1/10
Boll is the wrong man to teach this "lesson"
26 June 2006
In Uwe Boll's commentary on the DVD of "Alone in the Dark" he brags about how Ron Howard liked "Heart of America". I really have to wonder what Ron was thinking. Some might think of this film as bold for taking on the hot topic of school shootings, but others (including me) think of it as a travesty for badly dramatizing it. It is an intriguing, important topic, but I've never seen a film successfully tackle it (No, I'm not a fan of "Elephant"). I was in high school when most of the school shootings were happening, so I feel a kind of connection to the subject.

This film follows various high school kids through their last day of school. We cut between various pre-class conversations in cars, bedrooms, offices, etc. For every character there's a clearly (and mechanically) laid out conflict. Among them are a student who deals drugs, a couple of students who's relationship is ending, a tweaker student, a group of bullies, a teacher who is overly harsh on his students, and the two misfit kids planning the shooting. There are lots and lots of flashbacks (in black and white) explaining how things got this way for the misfit kids.

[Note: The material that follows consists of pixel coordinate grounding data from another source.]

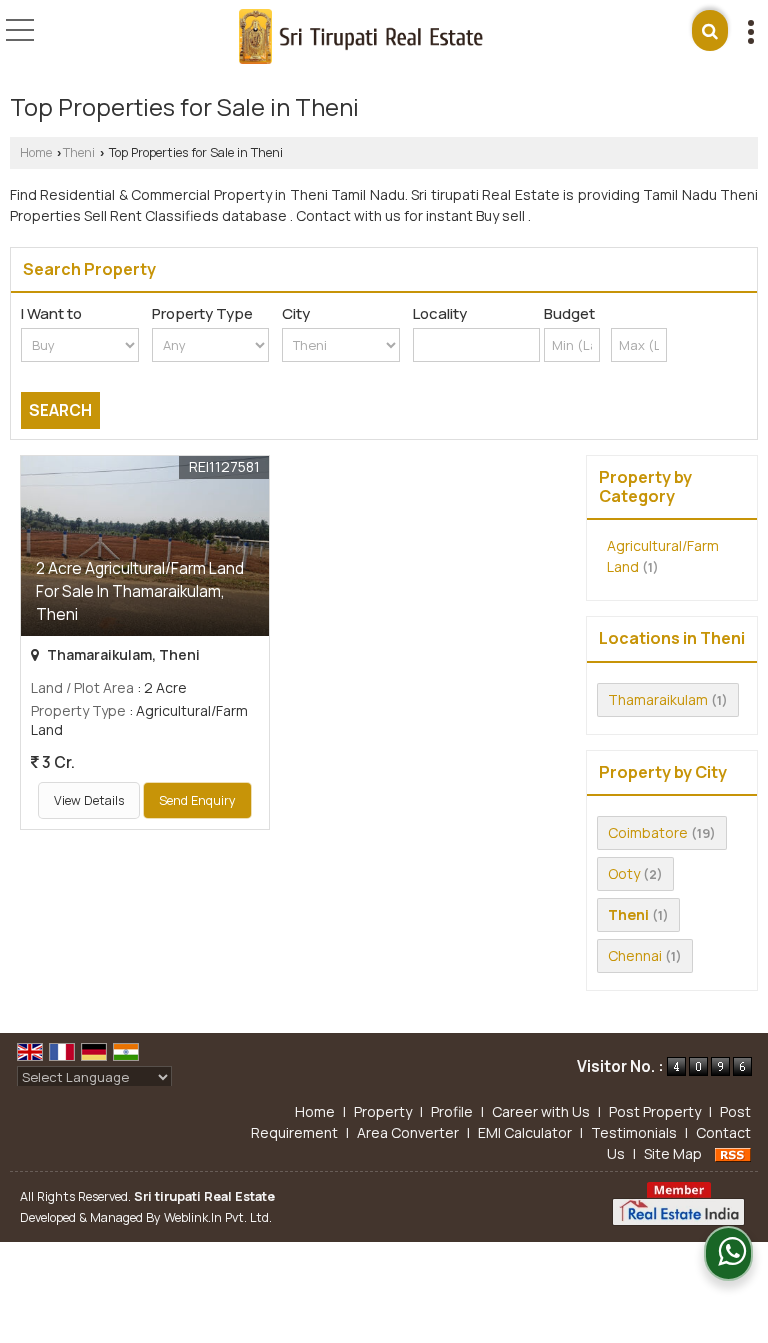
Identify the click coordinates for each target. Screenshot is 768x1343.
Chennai (635, 955)
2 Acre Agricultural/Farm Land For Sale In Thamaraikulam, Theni (140, 591)
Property (383, 1111)
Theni (79, 152)
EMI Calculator (525, 1132)
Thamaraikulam (658, 699)
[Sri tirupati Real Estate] (360, 38)
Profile (452, 1111)
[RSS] (733, 1153)
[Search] (710, 30)
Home (36, 152)
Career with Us (541, 1111)
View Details (89, 800)
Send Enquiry (197, 800)
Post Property (655, 1111)
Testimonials (634, 1132)
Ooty (624, 873)
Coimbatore (648, 832)
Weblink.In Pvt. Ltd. (218, 1217)
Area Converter (408, 1132)
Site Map (673, 1153)
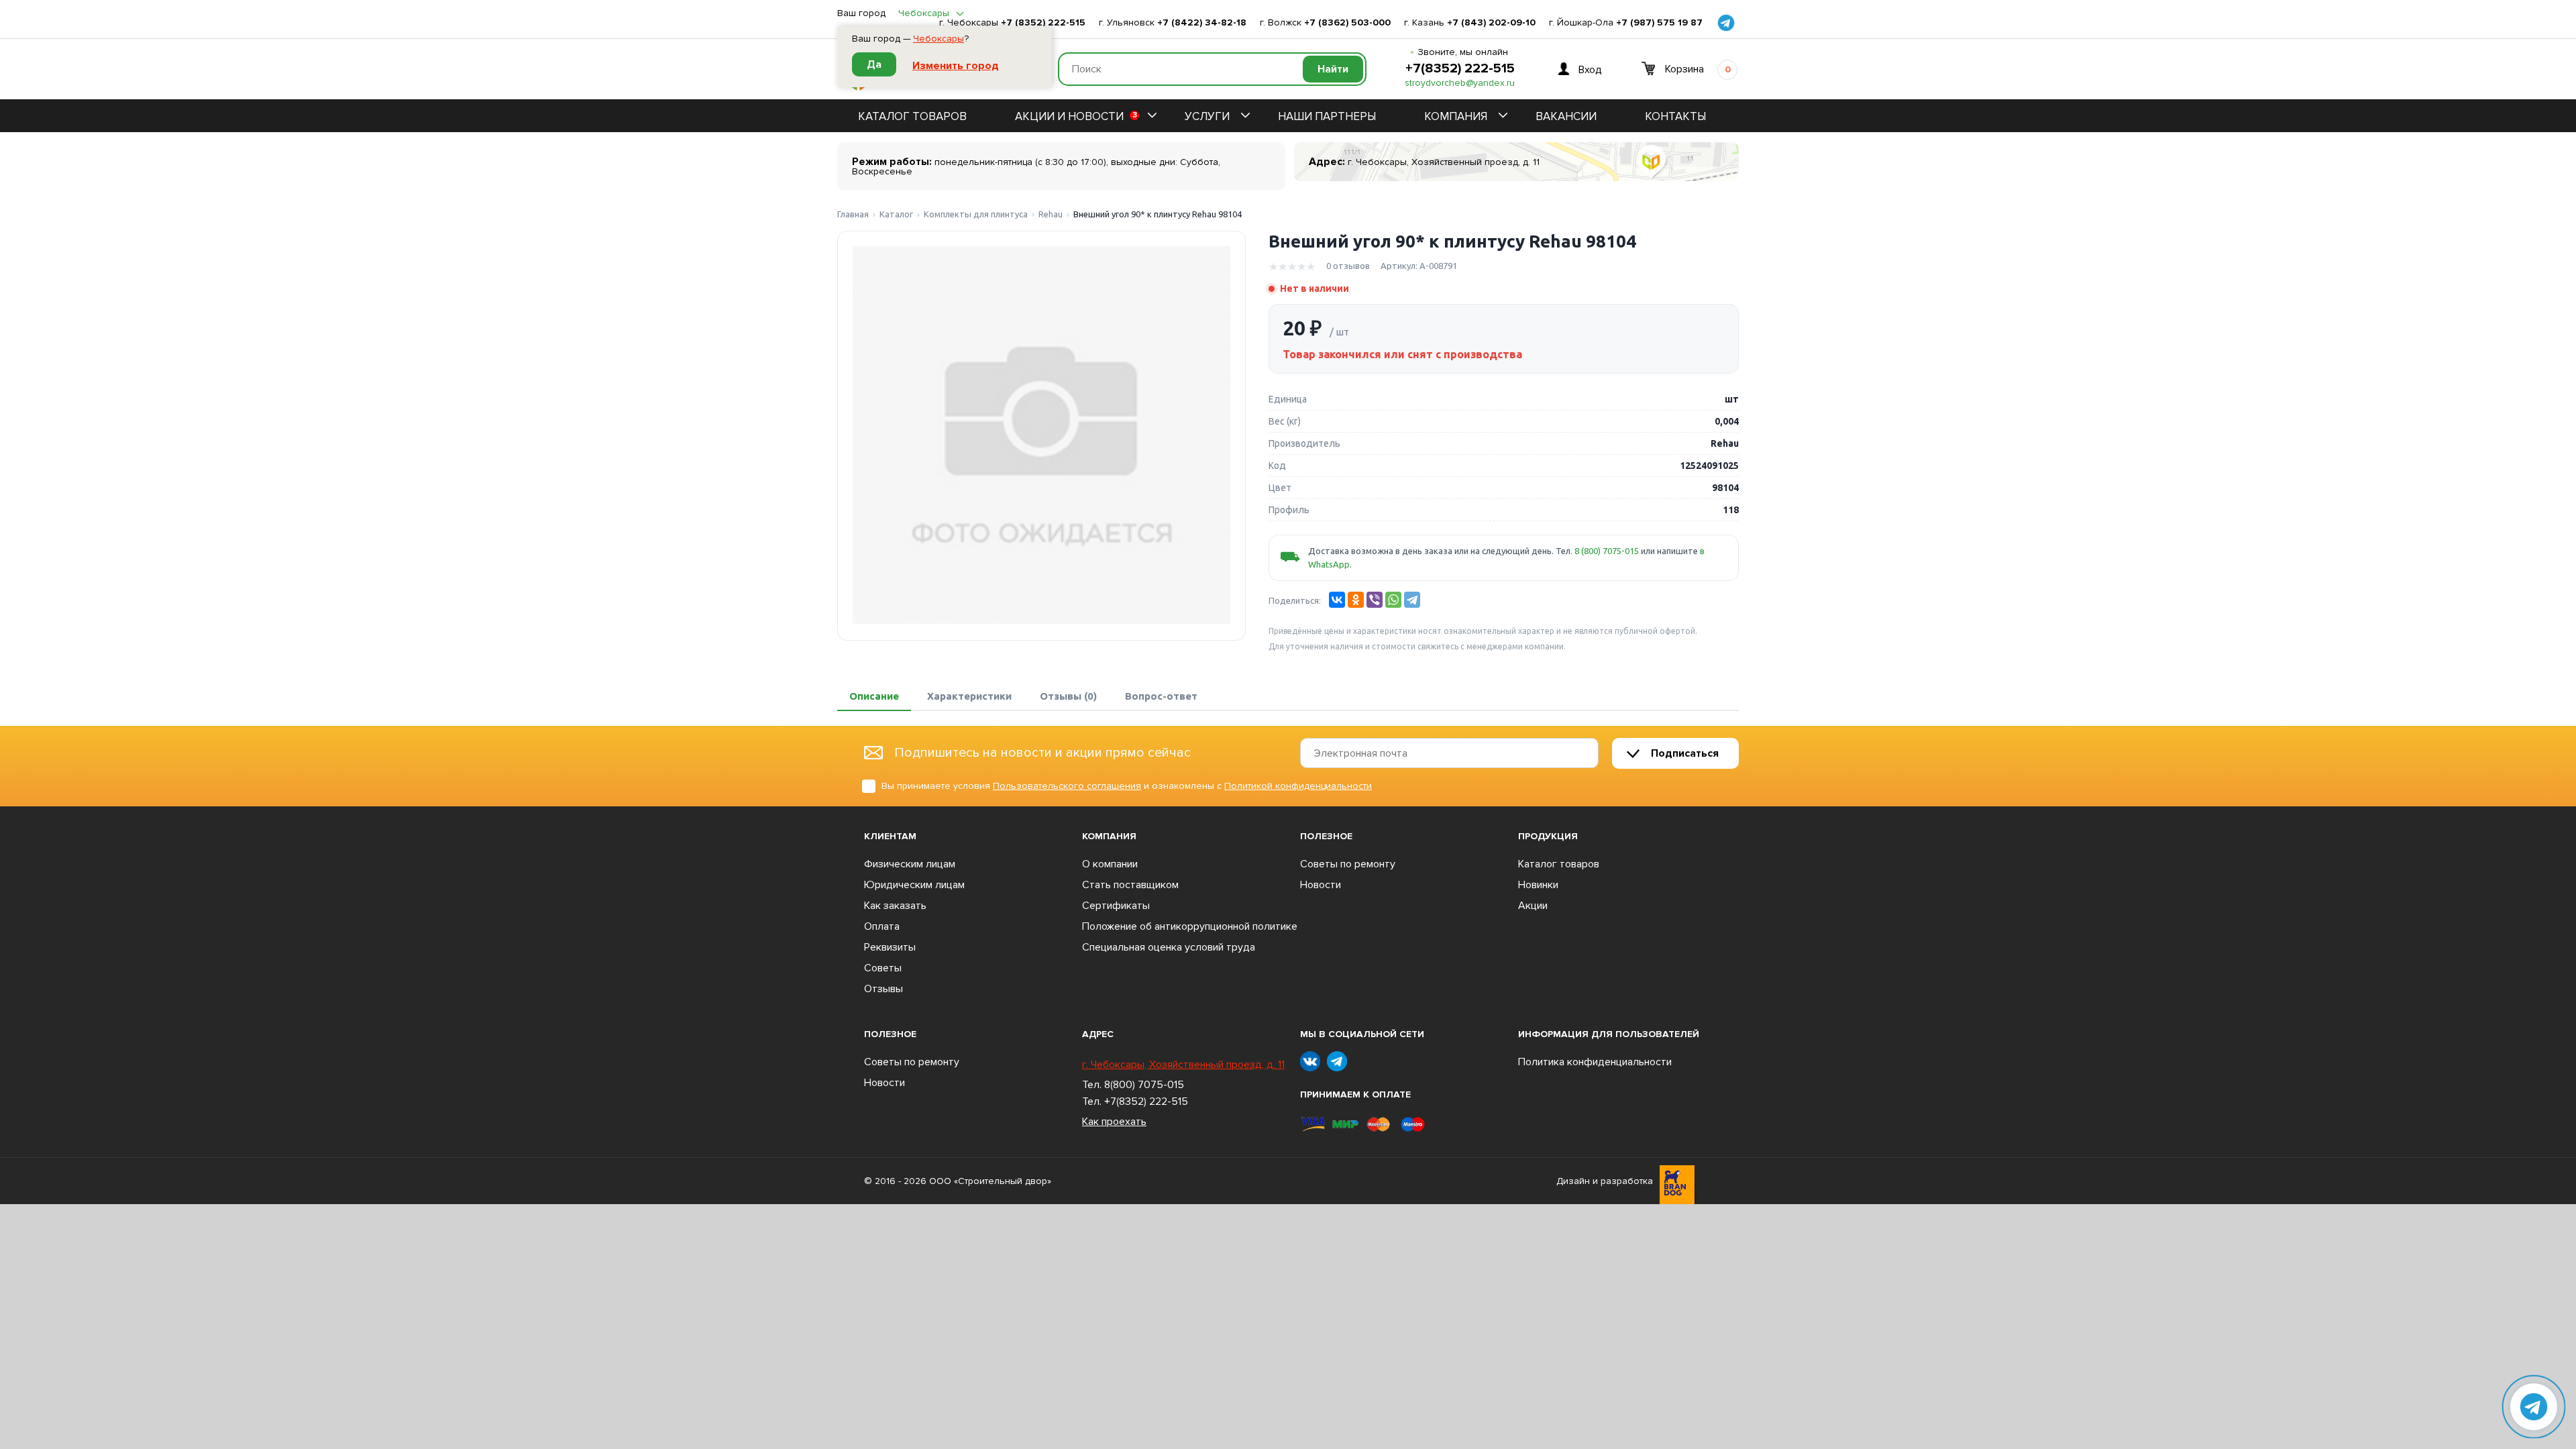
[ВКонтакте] (1337, 600)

Clint Howard shows up as one of the shooter kids' emotionally abusive father. Jurgen Prochnow plays the school principal. And for no reason at all, Michael Pare appears as the teacher in a performance that reminds us all why he's on the celebrity Z list. None of these characters seem all that convincing and the dialog comes straight from an after school special (plus swearing, of course). The writers don't realty seem to understand their teenage subjects, resulting in the same major problem as "Elephant": you don't really come to care about the characters. Flimsy plot combined with irritating characters does not result in a compelling film.

This subject deserved a much better treatment. However, this is probably the height of schlock director Uwe Boll's career. The characters are irritating, and some of them you wouldn't mind seeing killed, but that's more than you can say for "House of the Dead" or "Alone in the Dark". That said, it is a tedious, insultingly dumb movie which I doubt anyone could benefit from watching.